Roles and Responsiblities for kube-loxilb:

• Choose CIDR as required.
• Disable SetRoles option so it should not choose active loxilb.
• Automates provisioning of bgp-peering between loxilb containers (if required).
• Sets up loxilb in configured svc mode towards end-points.

Configuration options

 containers:
      - name: kube-loxilb
        image: ghcr.io/loxilb-io/kube-loxilb:latest
        imagePullPolicy: Always
        command:
        - /bin/kube-loxilb
        args:
        ....
        ....
        # Disable setRoles option
        #- --setRoles=0.0.0.0
        - --loxiURL=http://192.168.80.1:11111,http://192.168.80.2:11111
        - --externalCIDR=192.168.80.5/32
        - --setLBMode=2

• "--setRoles=0.0.0.0" - We have to make sure to disable this option as it will enable kube-loxilb to choose active-backup amongst the loxilb instance.
• "--loxiURL=http://192.168.80.1:11111,http://192.168.80.2:11111" - loxilb URLs to connect with.
• "--externalCIDR=192.168.80.5/32" - The external service IP for a svc is chosen from the externalCIDR range. In this scenario, the Client, svc and cluster are all in the same subnet.
• "--setLBMode=2" - This option will enable kube-loxilb to configure svc in fullnat mode towards the endpoints.

Sample kube-loxilb.yaml can be found here.

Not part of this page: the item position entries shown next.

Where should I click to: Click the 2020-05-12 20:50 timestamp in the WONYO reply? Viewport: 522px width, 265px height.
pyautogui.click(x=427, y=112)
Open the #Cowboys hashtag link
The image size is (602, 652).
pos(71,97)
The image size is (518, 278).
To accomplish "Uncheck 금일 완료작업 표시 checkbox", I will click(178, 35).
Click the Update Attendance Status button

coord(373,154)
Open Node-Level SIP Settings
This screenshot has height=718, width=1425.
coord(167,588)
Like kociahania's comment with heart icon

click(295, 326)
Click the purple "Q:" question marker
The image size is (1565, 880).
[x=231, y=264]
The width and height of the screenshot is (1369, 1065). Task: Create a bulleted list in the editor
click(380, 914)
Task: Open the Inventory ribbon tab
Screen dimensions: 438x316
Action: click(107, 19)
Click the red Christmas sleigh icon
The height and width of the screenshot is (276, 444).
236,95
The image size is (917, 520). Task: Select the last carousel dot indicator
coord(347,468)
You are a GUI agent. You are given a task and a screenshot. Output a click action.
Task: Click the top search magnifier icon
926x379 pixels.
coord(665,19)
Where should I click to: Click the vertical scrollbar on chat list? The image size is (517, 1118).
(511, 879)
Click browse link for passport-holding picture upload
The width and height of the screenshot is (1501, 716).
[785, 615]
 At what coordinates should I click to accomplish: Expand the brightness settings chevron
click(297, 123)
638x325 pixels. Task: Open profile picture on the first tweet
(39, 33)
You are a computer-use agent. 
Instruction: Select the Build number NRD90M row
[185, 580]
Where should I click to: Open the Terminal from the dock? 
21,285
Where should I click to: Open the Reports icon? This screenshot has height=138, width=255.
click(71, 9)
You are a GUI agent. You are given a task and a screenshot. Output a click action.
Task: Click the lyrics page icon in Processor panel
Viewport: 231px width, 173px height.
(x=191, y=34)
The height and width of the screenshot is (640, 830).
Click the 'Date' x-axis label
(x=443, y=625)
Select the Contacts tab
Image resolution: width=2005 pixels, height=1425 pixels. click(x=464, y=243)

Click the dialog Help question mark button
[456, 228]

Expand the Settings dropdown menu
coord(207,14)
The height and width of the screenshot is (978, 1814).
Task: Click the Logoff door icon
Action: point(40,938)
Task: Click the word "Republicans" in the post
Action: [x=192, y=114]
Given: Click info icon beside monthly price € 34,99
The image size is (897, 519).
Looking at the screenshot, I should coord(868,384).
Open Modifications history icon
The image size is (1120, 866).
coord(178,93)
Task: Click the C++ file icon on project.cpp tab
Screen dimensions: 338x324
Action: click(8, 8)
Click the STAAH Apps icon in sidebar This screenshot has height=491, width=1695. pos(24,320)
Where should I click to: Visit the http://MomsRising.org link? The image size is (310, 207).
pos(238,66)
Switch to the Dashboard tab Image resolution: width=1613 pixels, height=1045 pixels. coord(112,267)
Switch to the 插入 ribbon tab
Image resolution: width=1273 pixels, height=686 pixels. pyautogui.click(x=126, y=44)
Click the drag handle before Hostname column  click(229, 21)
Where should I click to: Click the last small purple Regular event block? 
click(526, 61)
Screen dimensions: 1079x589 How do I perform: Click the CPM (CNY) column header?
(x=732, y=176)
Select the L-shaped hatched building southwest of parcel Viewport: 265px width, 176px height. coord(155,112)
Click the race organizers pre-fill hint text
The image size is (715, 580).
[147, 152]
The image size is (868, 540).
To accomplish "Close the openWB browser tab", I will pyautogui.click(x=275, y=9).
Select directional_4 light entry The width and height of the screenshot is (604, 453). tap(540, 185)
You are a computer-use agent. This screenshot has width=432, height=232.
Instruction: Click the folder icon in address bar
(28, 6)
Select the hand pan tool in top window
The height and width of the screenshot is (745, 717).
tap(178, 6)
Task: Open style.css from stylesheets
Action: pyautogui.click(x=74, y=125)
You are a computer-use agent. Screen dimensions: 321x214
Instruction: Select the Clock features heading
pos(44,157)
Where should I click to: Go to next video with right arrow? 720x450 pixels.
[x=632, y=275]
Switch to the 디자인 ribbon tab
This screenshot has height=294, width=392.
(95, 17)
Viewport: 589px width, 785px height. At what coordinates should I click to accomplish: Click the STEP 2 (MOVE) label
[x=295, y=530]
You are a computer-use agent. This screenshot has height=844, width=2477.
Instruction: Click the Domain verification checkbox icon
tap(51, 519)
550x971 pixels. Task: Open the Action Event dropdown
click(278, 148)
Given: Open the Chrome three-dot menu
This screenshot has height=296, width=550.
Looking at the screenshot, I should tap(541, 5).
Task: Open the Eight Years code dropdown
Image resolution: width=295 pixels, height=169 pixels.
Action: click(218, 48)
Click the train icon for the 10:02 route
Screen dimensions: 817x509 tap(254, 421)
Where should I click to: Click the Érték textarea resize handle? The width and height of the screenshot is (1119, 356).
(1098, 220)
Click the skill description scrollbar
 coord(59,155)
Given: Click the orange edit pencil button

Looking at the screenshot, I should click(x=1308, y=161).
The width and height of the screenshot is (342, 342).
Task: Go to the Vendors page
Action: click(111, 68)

Roles and Responsiblities for loxilb:

• Advertises SVC IP as per the state(active/backup).
• Tracks and directs the external traffic destined to svc to the endpoints.
• Monitors endpoint's health and chooses active endpoints, if configured.
• Syncs the long-lived connections to all other configured loxilb peers.

Running options

#llb1
 docker run -u root --cap-add SYS_ADMIN   --restart unless-stopped --privileged -dit -v /dev/log:/dev/log --name loxilb ghcr.io/loxilb-io/loxilb:latest  --cluster=192.168.80.2 --self=0 --ka=192.168.80.2:192.168.80.1

#llb2
 docker run -u root --cap-add SYS_ADMIN   --restart unless-stopped --privileged -dit -v /dev/log:/dev/log --name loxilb ghcr.io/loxilb-io/loxilb:latest --cluster=192.168.80.1 --self=1 --ka=192.168.80.1:192.168.80.2

• "--ka=\<llb-peer-IP>:\<llb-self-IP>" - option configures the peer loxilb IP and source IP for BFD.
• "--cluster=\<llb-peer-IP>" - option configures the peer loxilb IP for syncing.
• "--self=0/1" - option to identify the instance.

Failover

This diagram describes the failover scenario:

In case of failure, BFD will detect the failure. BACKUP loxilb will update it's state to new master. New master loxilb will advertise the svcIPs through gARP or with higher proference, if running with BGP, which will force the client to send the traffic towards new Master loxilb. Since, the connections are all synced up, new master loxilb will start sending the traffic to the designated endpoints.

Please read this detailed blog about "Fast Failover Detection with BFD" to know about this feature.

Note :

There are ways to use loxilb in DSR mode, DNS etc which is still not covered in details in this doc. We will keep updating the scenarios.